▸ Problem to solve
The output should be all entries, each matching the original exactly.

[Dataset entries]
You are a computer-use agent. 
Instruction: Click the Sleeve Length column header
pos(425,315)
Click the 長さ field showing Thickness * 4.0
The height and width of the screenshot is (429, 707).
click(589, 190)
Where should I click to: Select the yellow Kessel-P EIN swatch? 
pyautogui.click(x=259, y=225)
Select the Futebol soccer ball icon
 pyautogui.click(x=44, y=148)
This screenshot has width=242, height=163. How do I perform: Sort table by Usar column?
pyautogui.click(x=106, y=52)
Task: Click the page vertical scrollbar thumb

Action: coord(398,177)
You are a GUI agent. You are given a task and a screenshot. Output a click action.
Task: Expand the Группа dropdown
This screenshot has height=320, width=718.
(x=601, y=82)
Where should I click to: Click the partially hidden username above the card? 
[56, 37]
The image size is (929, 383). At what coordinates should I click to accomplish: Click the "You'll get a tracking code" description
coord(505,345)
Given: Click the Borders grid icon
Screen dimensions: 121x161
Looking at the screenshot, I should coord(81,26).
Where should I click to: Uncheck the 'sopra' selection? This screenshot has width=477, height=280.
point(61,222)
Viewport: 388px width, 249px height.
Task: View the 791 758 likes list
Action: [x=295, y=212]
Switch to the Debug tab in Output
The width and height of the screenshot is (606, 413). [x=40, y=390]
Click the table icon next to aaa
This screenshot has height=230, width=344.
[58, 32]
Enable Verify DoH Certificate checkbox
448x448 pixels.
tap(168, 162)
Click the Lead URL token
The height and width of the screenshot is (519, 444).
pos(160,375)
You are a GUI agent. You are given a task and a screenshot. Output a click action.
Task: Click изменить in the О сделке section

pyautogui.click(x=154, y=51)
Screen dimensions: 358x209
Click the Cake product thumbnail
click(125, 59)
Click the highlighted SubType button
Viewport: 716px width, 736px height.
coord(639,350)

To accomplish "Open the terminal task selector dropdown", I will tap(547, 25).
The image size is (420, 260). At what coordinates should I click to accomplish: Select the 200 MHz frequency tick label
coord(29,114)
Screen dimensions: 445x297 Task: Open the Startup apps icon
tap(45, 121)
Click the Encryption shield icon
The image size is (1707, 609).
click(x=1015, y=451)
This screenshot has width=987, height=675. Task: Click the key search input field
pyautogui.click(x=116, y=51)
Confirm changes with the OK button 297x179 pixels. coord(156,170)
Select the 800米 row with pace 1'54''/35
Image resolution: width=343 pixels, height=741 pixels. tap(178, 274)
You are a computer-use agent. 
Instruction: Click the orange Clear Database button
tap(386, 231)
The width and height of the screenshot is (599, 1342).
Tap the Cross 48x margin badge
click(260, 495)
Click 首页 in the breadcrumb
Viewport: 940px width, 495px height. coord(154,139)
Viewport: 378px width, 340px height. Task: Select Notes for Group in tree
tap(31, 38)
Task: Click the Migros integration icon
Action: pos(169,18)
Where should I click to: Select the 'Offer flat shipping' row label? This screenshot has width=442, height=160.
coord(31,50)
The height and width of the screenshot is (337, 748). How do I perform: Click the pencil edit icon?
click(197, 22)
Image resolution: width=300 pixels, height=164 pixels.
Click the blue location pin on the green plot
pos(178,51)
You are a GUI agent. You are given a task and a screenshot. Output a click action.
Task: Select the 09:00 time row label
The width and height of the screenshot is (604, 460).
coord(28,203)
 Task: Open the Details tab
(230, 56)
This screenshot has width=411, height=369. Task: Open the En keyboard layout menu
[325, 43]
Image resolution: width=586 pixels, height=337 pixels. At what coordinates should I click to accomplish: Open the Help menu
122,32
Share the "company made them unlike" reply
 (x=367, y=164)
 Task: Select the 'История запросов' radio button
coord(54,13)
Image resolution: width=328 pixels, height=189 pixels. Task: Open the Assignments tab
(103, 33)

▸ Result for this task
You are a computer-use agent. 
Instruction: Click the Sleeve Length column header
pos(425,315)
Click the 長さ field showing Thickness * 4.0
The height and width of the screenshot is (429, 707).
click(589, 190)
Where should I click to: Select the yellow Kessel-P EIN swatch? 
pyautogui.click(x=259, y=225)
Select the Futebol soccer ball icon
 pyautogui.click(x=44, y=148)
This screenshot has width=242, height=163. How do I perform: Sort table by Usar column?
pyautogui.click(x=106, y=52)
Task: Click the page vertical scrollbar thumb

Action: coord(398,177)
You are a GUI agent. You are given a task and a screenshot. Output a click action.
Task: Expand the Группа dropdown
This screenshot has height=320, width=718.
(x=601, y=82)
Where should I click to: Click the partially hidden username above the card? 
[56, 37]
The image size is (929, 383). At what coordinates should I click to accomplish: Click the "You'll get a tracking code" description
coord(505,345)
Given: Click the Borders grid icon
Screen dimensions: 121x161
Looking at the screenshot, I should coord(81,26).
Where should I click to: Uncheck the 'sopra' selection? This screenshot has width=477, height=280.
point(61,222)
Viewport: 388px width, 249px height.
Task: View the 791 758 likes list
Action: [x=295, y=212]
Switch to the Debug tab in Output
The width and height of the screenshot is (606, 413). [x=40, y=390]
Click the table icon next to aaa
This screenshot has height=230, width=344.
[58, 32]
Enable Verify DoH Certificate checkbox
448x448 pixels.
tap(168, 162)
Click the Lead URL token
The height and width of the screenshot is (519, 444).
pos(160,375)
You are a GUI agent. You are given a task and a screenshot. Output a click action.
Task: Click изменить in the О сделке section

pyautogui.click(x=154, y=51)
Screen dimensions: 358x209
Click the Cake product thumbnail
click(125, 59)
Click the highlighted SubType button
Viewport: 716px width, 736px height.
coord(639,350)

To accomplish "Open the terminal task selector dropdown", I will tap(547, 25).
The image size is (420, 260). At what coordinates should I click to accomplish: Select the 200 MHz frequency tick label
coord(29,114)
Screen dimensions: 445x297 Task: Open the Startup apps icon
tap(45, 121)
Click the Encryption shield icon
The image size is (1707, 609).
click(x=1015, y=451)
This screenshot has width=987, height=675. Task: Click the key search input field
pyautogui.click(x=116, y=51)
Confirm changes with the OK button 297x179 pixels. coord(156,170)
Select the 800米 row with pace 1'54''/35
Image resolution: width=343 pixels, height=741 pixels. tap(178, 274)
You are a computer-use agent. 
Instruction: Click the orange Clear Database button
tap(386, 231)
The width and height of the screenshot is (599, 1342).
Tap the Cross 48x margin badge
click(260, 495)
Click 首页 in the breadcrumb
Viewport: 940px width, 495px height. coord(154,139)
Viewport: 378px width, 340px height. Task: Select Notes for Group in tree
tap(31, 38)
Task: Click the Migros integration icon
Action: pos(169,18)
Where should I click to: Select the 'Offer flat shipping' row label? This screenshot has width=442, height=160.
coord(31,50)
The height and width of the screenshot is (337, 748). How do I perform: Click the pencil edit icon?
click(197, 22)
Image resolution: width=300 pixels, height=164 pixels.
Click the blue location pin on the green plot
pos(178,51)
You are a GUI agent. You are given a task and a screenshot. Output a click action.
Task: Select the 09:00 time row label
The width and height of the screenshot is (604, 460).
coord(28,203)
 Task: Open the Details tab
(230, 56)
This screenshot has width=411, height=369. Task: Open the En keyboard layout menu
[325, 43]
Image resolution: width=586 pixels, height=337 pixels. At what coordinates should I click to accomplish: Open the Help menu
122,32
Share the "company made them unlike" reply
 (x=367, y=164)
 Task: Select the 'История запросов' radio button
coord(54,13)
Image resolution: width=328 pixels, height=189 pixels. Task: Open the Assignments tab
(103, 33)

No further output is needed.